◆ BRANO FORNITO
● ● ● ● ●

(Adnkronos) – Puntare sulla ricerca scientifica e promuovere la prevenzione nel campo delle malattie infettive. Sono i due fronti d’azione della nuova direzione dell’Inmi Spallanzani di Roma, diventato durante la pandemia Covid la prima linea a cui guardavano gli italiani per sentirsi rassicurati prima sui contagi e poi sulle ‘armi’, dai vaccini agli antivirali. Ora le redini dell’Istituto sono state prese da Angelo Aliquò che ha le idee molto chiare sul presente e il futuro dello Spallanzani.
“Dal presidente del Lazio Francesco Rocca mi è stato dato un mandato chiaro: continuare ad ampliare le attività dell’Istituto, dalla ricerca all’assistenza, partendo da ciò che di buono è stato fatto nello scenario della sanità pubblica – chiarisce Aliquò all’Adnkronos Salute – Non potendo escludere, ma speriamo proprio di no, altre pandemie, continueremo anche ad occuparci di Covid. Ma dobbiamo anche essere consapevoli che non ci sono solo i virus da contrastare, ma anche le infezioni ospedaliere da batteri resistenti. Il ‘brand’ Spallanzani va utilizzato con sapienza – sottolinea il direttore generale – rimarcando quello che è stato fatto e continuando ad investire nella ricerca clinica, oltre a quella di laboratorio. L’Inmi è stato in prima linea durante la pandemia Covid e continuerà ad essere un punto di riferimento, magari diventando anche un polo didattico per spiegare che i vaccini, tutti e non solo l’anti-Covid, non sono qualcosa di pericoloso”.
Lo Spallanzani si è caratterizzato negli ultimi anni per una grande apertura sul territorio della Capitale. “Vogliamo implementare questa caratteristica – evidenzia il Dg – Abbiamo già incontrato alcune associazioni che si occupano di malattie sessualmente trasmesse e vogliamo offrire loro un luogo in cui confrontarsi con i nostri specialisti, avvicinando il più possibile chi ha difficoltà o paura ad affrontare questo tipo di problema. Lo faremo con la prevenzione, ma anche con la cura”.

● ● ● ● ●

◆ CONSEGNA
Nel brano sullo Spallanzani, riscrivi tutto il tratto da "(Adnkronos) – Puntare" fino a "futuro dello Spallanzani.", sostituendo "Istituto" con "Ospedale".

◆ INSIEME DI DATI
● ● ● ● ●

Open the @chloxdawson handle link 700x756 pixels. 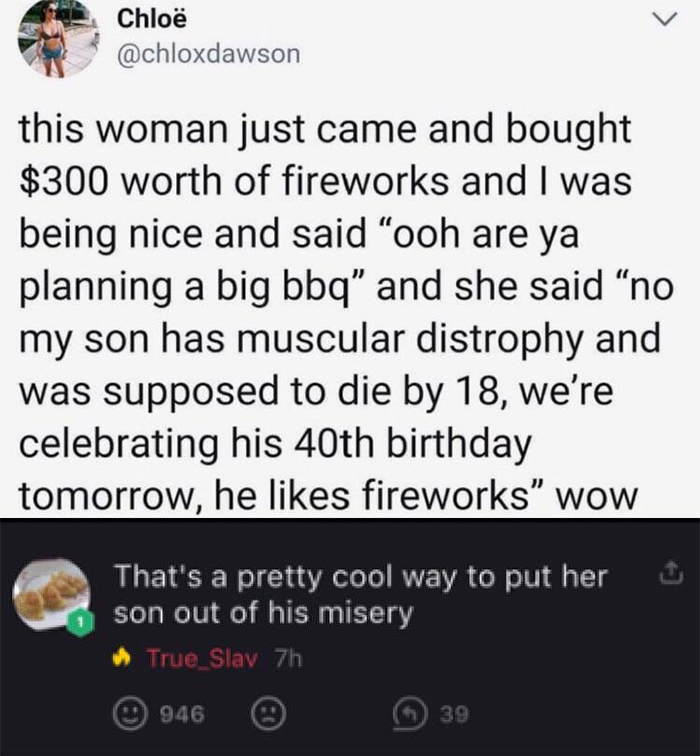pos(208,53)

● ● ● ● ●

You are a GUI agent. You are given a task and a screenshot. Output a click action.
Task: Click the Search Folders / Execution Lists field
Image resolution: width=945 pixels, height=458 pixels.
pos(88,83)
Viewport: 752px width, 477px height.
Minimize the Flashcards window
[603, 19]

● ● ● ● ●

◆ ESITO DEL COMPITO
(Adnkronos) – Puntare sulla ricerca scientifica e promuovere la prevenzione nel campo delle malattie infettive. Sono i due fronti d’azione della nuova direzione dell’Inmi Spallanzani di Roma, diventato durante la pandemia Covid la prima linea a cui guardavano gli italiani per sentirsi rassicurati prima sui contagi e poi sulle ‘armi’, dai vaccini agli antivirali. Ora le redini dell’Ospedale sono state prese da Angelo Aliquò che ha le idee molto chiare sul presente e il futuro dello Spallanzani.